> The task
In the column below about the Pritzker campaign's National Bologna Day video, how many people did Rauner say had no computers when he spoke to the Illinois Bankers Association?

> Given text
The campaign of Democratic governor candidate J.B. PRITZKER had some fun on Wednesday, noting that it was National Bologna Day and issuing an online video calling it “BRUCE RAUNER’s favorite holiday.”
That’s because the Republican governor often calls things by that name when he says they aren’t right.
“Let’s take a look at the bologna Rauner spews on a daily basis,” it says on the screen of the Pritzker video, as it shows clips of Rauner calling things “bologna” and “political spin,” juxtaposed with headlines calling out Rauner for false, misleading or excuse-laden statements.
One of those headlines was from a February column I wrote headlined: “3 years later, Rauner tells similar incomplete story.” That recounted how early in his term, in 2015, Rauner told the Citizens Club of Springfield that he had visited a department where state workers were pushing paper and didn’t have computers. But Rauner didn’t name the agency then, and didn’t name it when he told a similar story to an Illinois Bankers Association event in Springfield this February. That time, he said there had been 200 people with no computers. A Rauner spokeswoman in February still didn’t identify the agency, saying Rauner’s streamlining goes “far beyond any single agency,” and mentioned three, including the Department of Public Health, where she said 84 percent of plumbing professionals “are now renewing their licenses online.”

> Records provided
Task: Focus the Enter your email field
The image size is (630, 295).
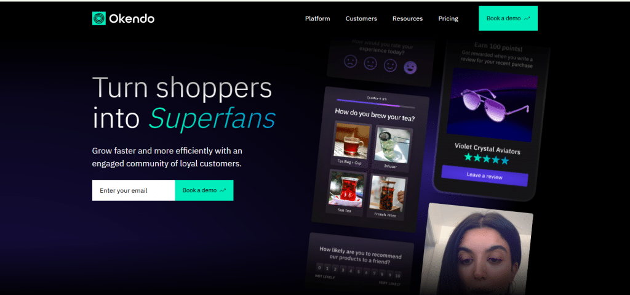Action: pyautogui.click(x=134, y=190)
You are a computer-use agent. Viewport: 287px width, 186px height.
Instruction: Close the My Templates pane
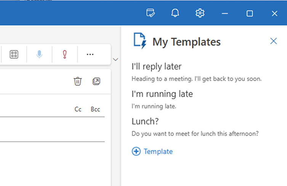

> Exercise answer
200 people.